Adrian Wyld Justin Trudeau. Adrian Wyld / La Presse Canadienne

OTTAWA – Justin Trudeau affirme que sa mère et ses beaux-parents étaient les invités personnels du président américain Barack Obama au dîner officiel à la Maison-Blanche, en mars, mais il semble que ce soient les contribuables qui aient payé leur déplacement.

Margaret Trudeau et les parents de Sophie Grégoire faisaient partie de l’importante délégation qui accompagnait le premier ministre lors de sa première visite dans la capitale américaine. Dans des documents déposés la semaine dernière aux Communes, on apprenait que 44 personnes avaient fait partie de cette délégation, à un coût préliminaire d’un peu plus de 25 000 $ — plus quelques factures et frais toujours à recevoir.

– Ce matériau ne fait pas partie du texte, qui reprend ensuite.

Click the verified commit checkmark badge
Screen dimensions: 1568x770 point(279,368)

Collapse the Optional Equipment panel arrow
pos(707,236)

Interrogé par les journalistes lors d’une annonce à Ottawa, lundi, le premier ministre Trudeau a expliqué que cela «faisait presque 20 ans que le Canada n’a pas été invité pour un souper d’État aux États-Unis».

«C’est le président (Obama) lui-même qui a invité personnellement ma mère et mes beaux-parents, et a même souligné la présence de ma mère lors du souper pour féliciter son travail pour la santé mentale qu’elle est en train de faire depuis bien des années», a-t-il dit.

Lorsqu’on lui a demandé si c’était le gouvernement canadien qui avait payé la note de ses proches, M. Trudeau a éludé la question. «On a fait un voyage qui a été une grande réussite, et le Canada et les États-Unis vont tous les deux en profiter dans les années à venir», a-t-il dit, avant de passer à une autre question sur Fort McMurray.

Le premier ministre avait expliqué que par la taille de sa délégation, le Canada voulait souligner qu’il n’y a pas de relation internationale plus importante ni plus unique que celle tissée avec les États-Unis. M. Trudeau a estimé que «ce moment très positif» signale un rapprochement dans les relations Canada-États-Unis après une période plus froide sous son prédécesseur conservateur, Stephen Harper.

Lors de son voyage officiel de trois jours à Washington, M. Trudeau était accompagné d’au moins neuf ministres et de plusieurs membres de son entourage politique, mais aussi de la présidente du Parti libéral du Canada (PLC), Anna Gainey, et du directeur du financement au PLC, Stephen Bronfman. Le Parti libéral a précisé jeudi dernier que les contribuables n’ont assumé aucuns des frais de Mme Gainey et de M. Bronfman.

Plus tard en journée, le Bureau du premier ministre a indiqué que la mère de M. Trudeau et ses beaux-parents avaient voyagé à bord d’un avion gouvernemental et qu’ils rembourseraient les frais selon la valeur d’un vol commercial.

«COP 21» à Paris

Mais cette délégation de 44 personnes fait pâle figure comparativement au nombre de Canadiens qui ont fait le déplacement à Paris pour la conférence sur le climat, en décembre. Dans de nouveaux documents déposés aux Communes, on apprend que 121 Canadiens ont participé à ce sommet, en tout ou en partie — dont M. Trudeau lui-même, qui a séjourné quelques jours à Paris.

Le coût total du transport aérien de cette délégation, par avion gouvernemental, est estimé à 188 700 $. Les frais d’hébergement, de repas et autres dépenses diverses ne sont pas précisés dans ce document, déposé à la suite d’une requête écrite du député conservateur Ed Fast, qui faisait lui-même partie de la délégation canadienne à Paris.

Le gouvernement fait valoir que cette délégation «comprenait des représentants des provinces et territoires, des organisations autochtones nationales, des jeunes, des organisations non gouvernementales, du milieu des affaires et de l’opposition aux Communes», afin d’assurer le succès de l’entreprise.

Le document dresse la liste des membres de la délégation et la durée de leur séjour, mais pas le coût du déplacement de chacun. Une première liste demandée par le député Fast contenait les frais de chacun des membres de la délégation mais pas leur nom. De plus, la plus récente liste contiendrait, selon M. Fast, 24 personnes de moins que celle qu’Ottawa lui avait d’abord fournie. Ce qui a fait dire à l’ancien ministre du Commerce international que le gouvernement libéral n’était pas net dans ce dossier.

«Les Canadiens trouvent que tout cela sent mauvais. Que cache le gouvernement?», a demandé M. Fast en Chambre.